Profiler Menjawab Apakah Efeknya Terlalu Mahal
Kalau frame mulai berat setelah banyak karakter masuk layar profiler dapat menunjukkan berapa waktu yang dihabiskan oleh animation update IK physics atau script lainnya.
Dari sana optimasi dilakukan berdasarkan data bukan sekadar menonaktifkan fitur secara acak.
Procedural Animation Bikin Gerakan Lebih Adaptif
Kekuatan utama pendekatan ini bukan karena procedural selalu lebih bagus daripada keyframe. Keduanya justru sering saling melengkapi.
Keyframe memberikan kontrol artistik yang kuat sementara procedural layer memberi kemampuan beradaptasi terhadap kondisi yang sulit diprediksi animator sebelumnya.

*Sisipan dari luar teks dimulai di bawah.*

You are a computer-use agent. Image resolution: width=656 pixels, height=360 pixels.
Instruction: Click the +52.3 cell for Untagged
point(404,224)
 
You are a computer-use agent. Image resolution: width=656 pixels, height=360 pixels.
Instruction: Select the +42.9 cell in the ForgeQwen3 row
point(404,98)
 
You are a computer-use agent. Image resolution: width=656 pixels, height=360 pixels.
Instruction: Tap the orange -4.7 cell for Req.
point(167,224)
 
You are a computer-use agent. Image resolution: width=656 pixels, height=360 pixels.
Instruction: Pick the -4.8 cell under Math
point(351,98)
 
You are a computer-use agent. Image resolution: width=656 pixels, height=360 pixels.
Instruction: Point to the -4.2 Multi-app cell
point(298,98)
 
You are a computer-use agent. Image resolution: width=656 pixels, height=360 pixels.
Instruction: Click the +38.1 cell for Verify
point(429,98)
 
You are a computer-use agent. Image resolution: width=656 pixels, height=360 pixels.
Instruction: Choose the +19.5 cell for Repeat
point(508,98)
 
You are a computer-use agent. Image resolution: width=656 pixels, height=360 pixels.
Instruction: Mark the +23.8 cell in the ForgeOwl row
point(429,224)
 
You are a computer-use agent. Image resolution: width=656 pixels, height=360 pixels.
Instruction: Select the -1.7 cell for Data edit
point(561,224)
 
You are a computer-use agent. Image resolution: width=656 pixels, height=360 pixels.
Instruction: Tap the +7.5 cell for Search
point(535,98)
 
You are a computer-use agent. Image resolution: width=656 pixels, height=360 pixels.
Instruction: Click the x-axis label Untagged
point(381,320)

Satu Animasi Dasar Bisa Punya Banyak Variasi
Karakter dapat memakai animasi dasar yang sama tetapi arah kepala posisi kaki gerakan aksesori dan respons lingkungan berubah mengikuti situasi.

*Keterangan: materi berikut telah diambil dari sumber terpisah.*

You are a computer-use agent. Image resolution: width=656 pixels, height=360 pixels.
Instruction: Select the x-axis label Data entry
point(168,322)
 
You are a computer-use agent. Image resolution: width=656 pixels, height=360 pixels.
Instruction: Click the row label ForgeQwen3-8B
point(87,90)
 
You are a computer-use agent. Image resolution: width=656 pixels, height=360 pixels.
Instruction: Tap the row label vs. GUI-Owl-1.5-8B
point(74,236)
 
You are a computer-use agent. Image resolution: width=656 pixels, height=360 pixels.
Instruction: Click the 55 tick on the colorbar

Hasilnya game nggak perlu menyimpan animasi unik untuk setiap kombinasi kecil yang mungkin terjadi.
TOPAN33 Membahas Teknologi yang Baru Terlihat saat Game Bergerak
Lewat TOPAN33 Procedural Animation kita bisa melihat bahwa gerakan di layar nggak selalu datang dari satu file animasi yang tinggal diputar. Ada gerakan yang baru benar-benar terbentuk setelah game mengetahui waktu posisi kecepatan arah target atau kondisi lingkungan.
Itulah yang membuat teknologi ini menarik. Aturan dasarnya bisa sederhana tetapi ketika beberapa parameter saling berhubungan hasil visualnya dapat terus berubah mengikuti keadaan permainan.
Aturan yang Tepat Bisa Lebih Berguna daripada Ribuan Gerakan Terpisah
Animator tetap menentukan karakter visual dan developer tetap menentukan batas sistemnya. Procedural Animation berada di tengah keduanya dengan mengambil data runtime lalu mengubahnya menjadi gerakan yang sesuai.
Dari objek kecil yang bergoyang sampai kaki karakter yang menyesuaikan permukaan konsepnya tetap sama: jangan simpan semua kemungkinan gerakan satu per satu kalau sebagian di antaranya bisa dibentuk secara masuk akal dari aturan yang berjalan langsung di dalam game.